GPDM for network inference

The discrete-time GPDM²⁸ (a.k.a. Gaussian process state space model^29,30) is based on GP latent variable models³¹. It is an effective tool for analysing time series data produced by an unknown dynamical system, or in the case the system is somehow too complicated to be presented using classical modelling techniques. In the original paper²⁸, the method was used for human motion tracking from video data. Motion tracking problems remain the primary use of GPDMs^32,33, but other types of applications have emerged as well, such as speech analysis³⁴, traffic flow prediction³⁵, and electric load prediction³⁶. BINGO is based on continuous-time GPDM, which is introduced in this article, and some theory of GPDMs is presented in Supplementary Notes 1–3.

A Gaussian process f is a stochastic process, that is, a function whose values at any given set of input points form a random variable. Gaussian processes can be seen as a generalisation of normally distributed random variables. A Gaussian process is defined on some index set Ξ so that for any finite collection $\overline{\xi }={[{\xi }_{1},\ldots ,{\xi }_{N}]}^{\top }\in {\Xi }^{N}$, the vector ${[f({\xi }_{1}),\ldots ,f({\xi }_{N})]}^{\top }$ is normally distributed. Just like in the finite-dimensional case, properties of a Gaussian process are completely comprised in a mean function $m(\xi )={\mathbb{E}}(f(\xi ))$, and a covariance function k(ξ₁, ξ₂) = Cov(f(ξ₁), f(ξ₂)). Then it holds that

$${[f({\xi }_{1}),\ldots ,f({\xi }_{N})]}^{\top } \sim {\mathcal{N}}\left({\bf{m}}(\overline{\xi }),{\bf{K}}(\overline{\xi },\overline{\xi })\right),$$

(5)

where ${\bf{m}}(\overline{\xi })={[m({\xi }_{1}),\ldots ,m({\xi }_{N})]}^{\top }$ and ${\bf{K}}(\overline{\xi },\overline{\xi })$ is an N × N matrix whose element (i, j) is k(ξ_i, ξ_j).
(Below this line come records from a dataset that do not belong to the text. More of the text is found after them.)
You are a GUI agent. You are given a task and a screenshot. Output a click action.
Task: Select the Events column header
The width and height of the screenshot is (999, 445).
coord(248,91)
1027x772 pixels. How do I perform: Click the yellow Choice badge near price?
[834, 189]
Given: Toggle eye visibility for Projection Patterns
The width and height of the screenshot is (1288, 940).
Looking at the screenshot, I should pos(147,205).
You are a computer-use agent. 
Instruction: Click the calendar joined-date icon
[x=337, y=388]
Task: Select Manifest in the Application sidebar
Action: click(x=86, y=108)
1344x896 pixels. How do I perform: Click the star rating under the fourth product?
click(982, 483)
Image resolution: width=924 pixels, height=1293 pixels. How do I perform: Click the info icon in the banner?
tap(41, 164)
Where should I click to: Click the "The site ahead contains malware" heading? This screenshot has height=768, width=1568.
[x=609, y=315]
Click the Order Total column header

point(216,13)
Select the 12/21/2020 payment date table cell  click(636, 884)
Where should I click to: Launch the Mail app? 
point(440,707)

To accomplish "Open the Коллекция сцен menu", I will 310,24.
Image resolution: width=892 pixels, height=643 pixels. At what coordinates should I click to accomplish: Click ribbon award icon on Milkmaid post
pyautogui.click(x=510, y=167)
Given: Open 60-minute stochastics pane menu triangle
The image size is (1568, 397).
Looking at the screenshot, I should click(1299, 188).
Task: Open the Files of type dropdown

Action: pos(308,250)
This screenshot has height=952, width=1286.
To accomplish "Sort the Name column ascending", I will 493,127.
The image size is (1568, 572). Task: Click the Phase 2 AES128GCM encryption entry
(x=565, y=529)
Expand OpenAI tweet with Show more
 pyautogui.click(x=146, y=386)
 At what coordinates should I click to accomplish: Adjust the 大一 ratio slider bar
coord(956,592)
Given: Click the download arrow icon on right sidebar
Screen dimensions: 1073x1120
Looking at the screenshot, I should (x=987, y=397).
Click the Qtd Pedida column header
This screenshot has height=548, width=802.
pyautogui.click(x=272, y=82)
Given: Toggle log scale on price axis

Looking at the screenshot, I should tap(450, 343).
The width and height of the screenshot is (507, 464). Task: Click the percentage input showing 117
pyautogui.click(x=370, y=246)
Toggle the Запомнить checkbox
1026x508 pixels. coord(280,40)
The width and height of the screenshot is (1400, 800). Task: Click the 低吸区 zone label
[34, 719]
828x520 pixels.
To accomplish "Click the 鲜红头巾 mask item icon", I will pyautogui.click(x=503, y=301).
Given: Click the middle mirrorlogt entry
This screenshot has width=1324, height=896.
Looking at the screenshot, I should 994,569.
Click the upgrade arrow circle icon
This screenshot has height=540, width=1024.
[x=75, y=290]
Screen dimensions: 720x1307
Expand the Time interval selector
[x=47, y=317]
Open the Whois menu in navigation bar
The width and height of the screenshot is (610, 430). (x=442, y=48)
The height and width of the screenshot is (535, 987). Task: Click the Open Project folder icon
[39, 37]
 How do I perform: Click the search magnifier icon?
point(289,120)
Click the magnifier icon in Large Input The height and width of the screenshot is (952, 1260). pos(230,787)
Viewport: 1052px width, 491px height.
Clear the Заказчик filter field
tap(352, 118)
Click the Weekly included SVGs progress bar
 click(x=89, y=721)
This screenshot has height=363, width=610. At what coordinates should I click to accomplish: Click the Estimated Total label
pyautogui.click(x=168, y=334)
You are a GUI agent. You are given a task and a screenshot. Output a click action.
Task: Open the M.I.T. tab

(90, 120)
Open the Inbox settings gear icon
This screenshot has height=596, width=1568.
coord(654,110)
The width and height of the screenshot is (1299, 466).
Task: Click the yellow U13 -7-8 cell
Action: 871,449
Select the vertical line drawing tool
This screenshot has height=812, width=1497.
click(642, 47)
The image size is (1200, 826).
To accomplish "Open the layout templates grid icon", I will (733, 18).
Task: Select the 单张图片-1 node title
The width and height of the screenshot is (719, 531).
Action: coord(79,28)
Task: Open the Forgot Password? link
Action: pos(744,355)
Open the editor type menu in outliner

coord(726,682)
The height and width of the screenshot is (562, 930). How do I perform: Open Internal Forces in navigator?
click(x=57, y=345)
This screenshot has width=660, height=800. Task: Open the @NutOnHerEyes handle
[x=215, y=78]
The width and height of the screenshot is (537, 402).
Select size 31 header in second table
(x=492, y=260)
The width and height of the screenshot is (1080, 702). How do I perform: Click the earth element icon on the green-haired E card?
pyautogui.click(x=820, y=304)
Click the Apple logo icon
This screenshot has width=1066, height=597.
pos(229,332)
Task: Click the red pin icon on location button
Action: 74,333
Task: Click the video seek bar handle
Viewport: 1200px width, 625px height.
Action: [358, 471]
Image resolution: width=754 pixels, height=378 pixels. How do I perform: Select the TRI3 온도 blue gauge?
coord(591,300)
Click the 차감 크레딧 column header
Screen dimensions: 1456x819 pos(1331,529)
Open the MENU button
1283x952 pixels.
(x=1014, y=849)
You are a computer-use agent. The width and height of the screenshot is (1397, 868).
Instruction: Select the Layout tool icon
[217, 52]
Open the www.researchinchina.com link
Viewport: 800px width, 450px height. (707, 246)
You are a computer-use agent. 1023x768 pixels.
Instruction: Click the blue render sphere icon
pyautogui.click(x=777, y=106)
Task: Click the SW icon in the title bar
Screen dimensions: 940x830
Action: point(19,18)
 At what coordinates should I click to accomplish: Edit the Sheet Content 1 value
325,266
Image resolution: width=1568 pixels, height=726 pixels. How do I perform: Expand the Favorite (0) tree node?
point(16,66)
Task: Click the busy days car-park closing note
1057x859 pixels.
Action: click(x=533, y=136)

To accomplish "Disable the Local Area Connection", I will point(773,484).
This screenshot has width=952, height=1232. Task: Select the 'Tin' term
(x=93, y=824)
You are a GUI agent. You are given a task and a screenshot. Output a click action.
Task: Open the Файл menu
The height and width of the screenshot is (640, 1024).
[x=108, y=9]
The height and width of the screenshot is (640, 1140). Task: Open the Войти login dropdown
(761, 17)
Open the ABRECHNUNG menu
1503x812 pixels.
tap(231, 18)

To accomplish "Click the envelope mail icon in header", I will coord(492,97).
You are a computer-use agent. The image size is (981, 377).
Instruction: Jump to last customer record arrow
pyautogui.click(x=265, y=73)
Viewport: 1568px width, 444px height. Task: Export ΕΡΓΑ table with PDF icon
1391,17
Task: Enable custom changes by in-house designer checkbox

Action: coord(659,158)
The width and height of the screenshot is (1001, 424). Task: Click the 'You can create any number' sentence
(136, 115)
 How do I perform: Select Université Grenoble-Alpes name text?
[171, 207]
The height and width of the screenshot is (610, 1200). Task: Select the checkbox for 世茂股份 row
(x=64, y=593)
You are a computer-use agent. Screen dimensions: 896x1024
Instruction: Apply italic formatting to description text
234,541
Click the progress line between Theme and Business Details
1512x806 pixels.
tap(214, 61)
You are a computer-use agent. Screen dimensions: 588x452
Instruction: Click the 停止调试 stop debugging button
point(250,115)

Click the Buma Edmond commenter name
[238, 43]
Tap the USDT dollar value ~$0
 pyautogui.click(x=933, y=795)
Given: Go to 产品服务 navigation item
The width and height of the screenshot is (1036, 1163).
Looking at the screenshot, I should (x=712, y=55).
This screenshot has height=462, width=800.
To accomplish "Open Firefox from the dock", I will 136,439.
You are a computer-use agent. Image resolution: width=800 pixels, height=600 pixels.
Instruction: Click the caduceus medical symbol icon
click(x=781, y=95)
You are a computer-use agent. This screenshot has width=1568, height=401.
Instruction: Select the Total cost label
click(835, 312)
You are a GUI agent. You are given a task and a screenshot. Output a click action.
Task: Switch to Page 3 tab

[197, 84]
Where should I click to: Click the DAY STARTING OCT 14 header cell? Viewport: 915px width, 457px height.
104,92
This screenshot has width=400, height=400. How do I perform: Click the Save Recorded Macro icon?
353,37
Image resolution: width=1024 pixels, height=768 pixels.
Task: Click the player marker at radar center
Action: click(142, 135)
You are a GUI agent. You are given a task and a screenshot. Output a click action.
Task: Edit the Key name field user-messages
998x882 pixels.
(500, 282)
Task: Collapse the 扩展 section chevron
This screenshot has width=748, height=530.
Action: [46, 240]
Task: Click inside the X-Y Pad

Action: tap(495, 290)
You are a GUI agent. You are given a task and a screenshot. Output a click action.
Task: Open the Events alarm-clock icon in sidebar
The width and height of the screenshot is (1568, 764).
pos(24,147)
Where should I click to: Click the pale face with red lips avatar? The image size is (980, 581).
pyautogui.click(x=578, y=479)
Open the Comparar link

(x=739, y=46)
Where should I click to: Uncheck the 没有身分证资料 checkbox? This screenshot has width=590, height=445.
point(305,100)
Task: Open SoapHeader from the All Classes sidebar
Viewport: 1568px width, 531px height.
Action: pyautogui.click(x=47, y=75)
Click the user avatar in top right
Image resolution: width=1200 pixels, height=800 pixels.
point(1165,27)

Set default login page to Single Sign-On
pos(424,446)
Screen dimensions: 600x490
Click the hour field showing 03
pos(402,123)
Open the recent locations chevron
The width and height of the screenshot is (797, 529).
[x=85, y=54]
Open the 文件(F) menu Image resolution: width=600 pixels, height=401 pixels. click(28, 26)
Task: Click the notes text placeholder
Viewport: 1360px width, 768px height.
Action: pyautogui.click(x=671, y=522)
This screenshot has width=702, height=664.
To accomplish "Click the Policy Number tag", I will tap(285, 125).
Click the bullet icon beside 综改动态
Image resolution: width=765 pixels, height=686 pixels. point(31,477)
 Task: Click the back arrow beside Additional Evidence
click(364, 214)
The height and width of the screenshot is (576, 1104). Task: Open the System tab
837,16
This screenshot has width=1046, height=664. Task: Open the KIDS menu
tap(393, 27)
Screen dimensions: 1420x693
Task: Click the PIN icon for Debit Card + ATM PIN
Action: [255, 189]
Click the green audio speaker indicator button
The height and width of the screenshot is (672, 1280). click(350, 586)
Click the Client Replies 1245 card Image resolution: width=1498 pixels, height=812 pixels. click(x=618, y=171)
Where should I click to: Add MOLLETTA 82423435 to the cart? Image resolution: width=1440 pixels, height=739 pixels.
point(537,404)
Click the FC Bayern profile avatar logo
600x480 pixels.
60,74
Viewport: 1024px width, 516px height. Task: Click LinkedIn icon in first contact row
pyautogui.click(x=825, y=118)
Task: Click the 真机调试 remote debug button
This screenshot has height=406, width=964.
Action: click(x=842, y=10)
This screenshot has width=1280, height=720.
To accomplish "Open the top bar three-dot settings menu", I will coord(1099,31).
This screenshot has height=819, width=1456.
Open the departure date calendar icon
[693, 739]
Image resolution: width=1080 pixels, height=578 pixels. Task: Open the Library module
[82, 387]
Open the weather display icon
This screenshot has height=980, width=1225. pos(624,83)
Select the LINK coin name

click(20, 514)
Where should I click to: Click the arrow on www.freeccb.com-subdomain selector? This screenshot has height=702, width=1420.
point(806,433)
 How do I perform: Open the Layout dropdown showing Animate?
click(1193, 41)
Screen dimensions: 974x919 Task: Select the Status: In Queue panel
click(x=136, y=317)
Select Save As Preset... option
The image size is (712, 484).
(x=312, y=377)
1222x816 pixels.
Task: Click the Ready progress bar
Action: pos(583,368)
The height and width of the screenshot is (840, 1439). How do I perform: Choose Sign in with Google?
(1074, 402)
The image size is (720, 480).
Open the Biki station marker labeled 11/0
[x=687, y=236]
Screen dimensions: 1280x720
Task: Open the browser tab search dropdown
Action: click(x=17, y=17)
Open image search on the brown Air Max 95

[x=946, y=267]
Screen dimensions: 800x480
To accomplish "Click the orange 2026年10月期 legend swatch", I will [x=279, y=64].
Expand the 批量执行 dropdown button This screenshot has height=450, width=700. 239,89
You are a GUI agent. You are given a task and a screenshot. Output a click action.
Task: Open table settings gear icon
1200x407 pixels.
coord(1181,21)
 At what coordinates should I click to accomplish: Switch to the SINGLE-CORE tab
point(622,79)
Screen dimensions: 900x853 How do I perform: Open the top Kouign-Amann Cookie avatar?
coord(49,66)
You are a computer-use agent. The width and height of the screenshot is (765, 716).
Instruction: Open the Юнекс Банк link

Given noisy samples η_j = f(ξ_j) + v_j, for j = 1, …, N with ${v}_{j} \sim {\mathcal{N}}(0,r)$, the value f(ξ) at a generic point ξ can be approximated with the conditional expectation, which can be expressed analytically

$${\mathbb{E}}(f(\xi )| \overline{\eta })=m(\xi )+{\bf{K}}(\xi ,\overline{\xi }){\left({\bf{K}}(\overline{\xi },\overline{\xi })+r{\bf{I}}\right)}^{-1}(\overline{\eta }-\bf{m}(\overline{\xi })).$$

(6)

This is the basis of Gaussian process regression which is extensively used in nonlinear regression problems in the field of machine learning²⁷. Its popularity is based on its analytical tractability and solid roots in probability theory. For example, it is possible to obtain confidence intervals for predictions of GP regression. In GPDM, thanks to the analytical tractability of the GP framework, it is possible to obtain the probability distribution p(x∣θ) for solutions of the stochastic differential Eq. (2), which is a vital component of BINGO.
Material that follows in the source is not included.